El muchacho me dirigió una mirada fugaz. Yo había ido demasiado lejos. Me dio la impresión de que él había percibido en mi voz una nota que decía que yo, de algún modo, estaba obligado con aquel cabrón. Y eso era algo que hasta entonces yo no había admitido ni ante mí mismo.

—¿Qué piensa usted? —me preguntó el muchacho—. ¿Cree que él quiere hablar?

—Todos hablamos —respondí—. Los agentes de campos opuestos siempre hablan. Uno está siempre topándose con estos tipos; en los aeropuertos, en los bares y en el trabajo. A veces hablamos. Puede resultar útil. Es así como se hace el trabajo. Pero nunca hacemos preguntas.

—Pero si VERDI quiere entrar en nómina podemos empezar a hacerle preguntas.
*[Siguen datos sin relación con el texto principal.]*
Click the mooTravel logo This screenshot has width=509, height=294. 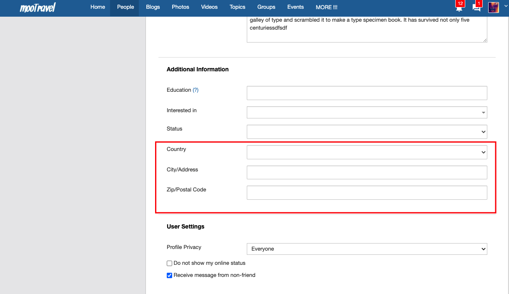click(x=38, y=7)
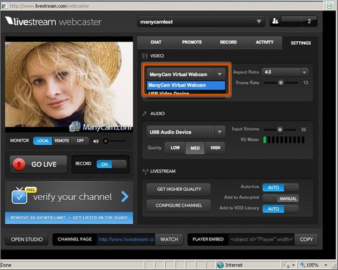
Task: Toggle the Auto-live switch
Action: (282, 187)
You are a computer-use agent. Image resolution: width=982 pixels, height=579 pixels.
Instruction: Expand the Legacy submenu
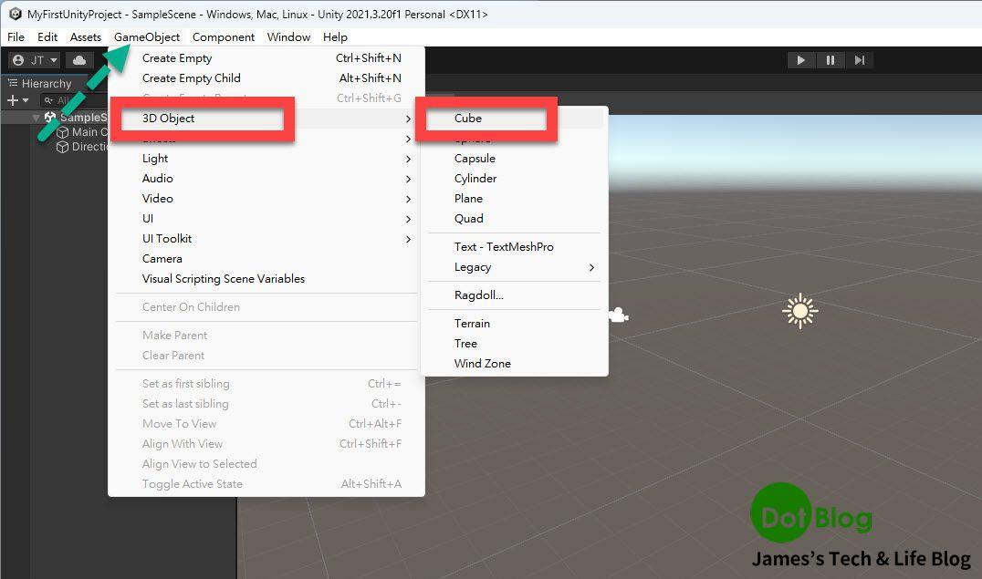(x=472, y=267)
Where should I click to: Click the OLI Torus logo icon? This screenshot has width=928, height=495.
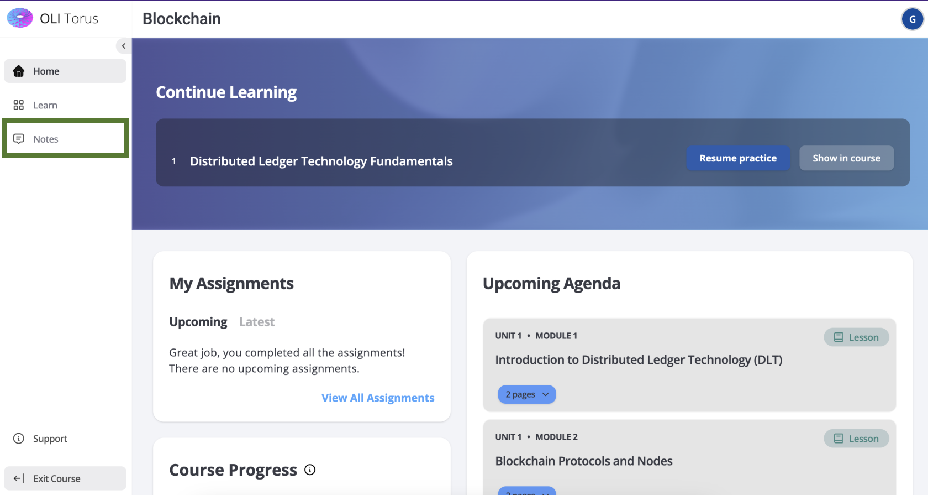[x=20, y=18]
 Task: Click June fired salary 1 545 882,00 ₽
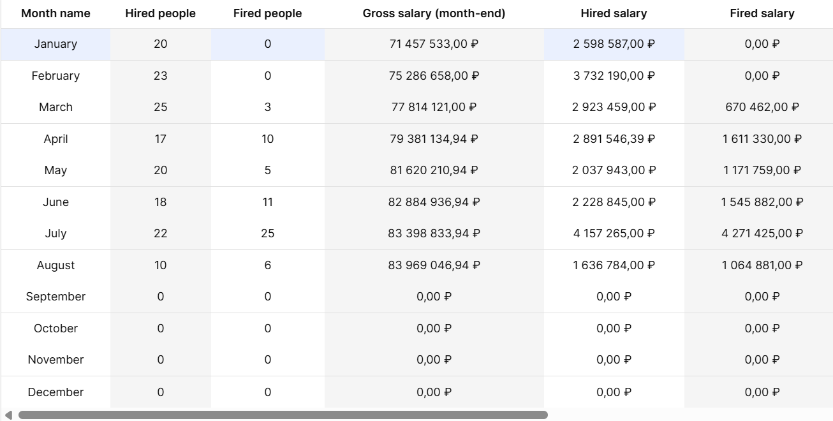762,202
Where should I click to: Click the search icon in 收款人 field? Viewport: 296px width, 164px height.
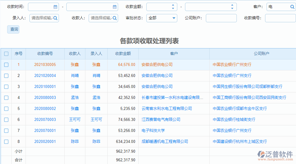pos(114,18)
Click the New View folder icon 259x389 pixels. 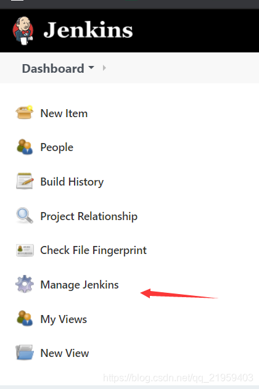click(25, 352)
Vale, ya lo comprendo. Pero ¿sabrá él algo que nosotros necesitemos oír?

—Siempre hay algo que merezca la pena oírse si ellos quieren ser útiles. Si nos proporciona unos cuantos blancos buenos; eso sería valioso.

—¿Qué son buenos blancos?

—Funcionarios encargados de descifrar los códigos de aquellos que practican juegos de azar o piden dinero prestado —dije—. Jefes de departamento que beben, analistas que se tiran a la secretaria, traductores que esnifan. Gente vulnerable.

—Éste le conoce a usted. Dice que sólo hablará con alguien a quien conozca.

—Sí, ya me lo ha dicho usted. Pero tendré que convencerme bien de que es de fiar.

El coche circulaba más despacio y el muchacho iba mirando los rótulos de las calles.

—Conozco la casa —me indicó—. Entregué un paquete allí el mes pasado. Dinero, creo.

—Vive usted peligrosamente —observé.

—Todo esto no durará mucho. Quiero tener un poco de emoción mientras pueda. Deseo poder contárselo a mis hijos.

Debía de haber estado hablando con Bret.

—Puede usted quedarse con mi parte —le dije; y sonreí.

Pero aquellos jóvenes tan motivados me preocupaban; y también me preocupaban aquellas personas que pensaban que todo estaba a punto de pasar a la historia. Una vez hubo un tipo en la escuela de entrenamiento que empezó la clase teórica el mismísimo primer día diciendo: «Nuestro trabajo aquí consiste en convertir a jóvenes e intrépidos caballeros en ancianas nerviosas». Al muchacho le hacía falta desesperadamente aquella lección.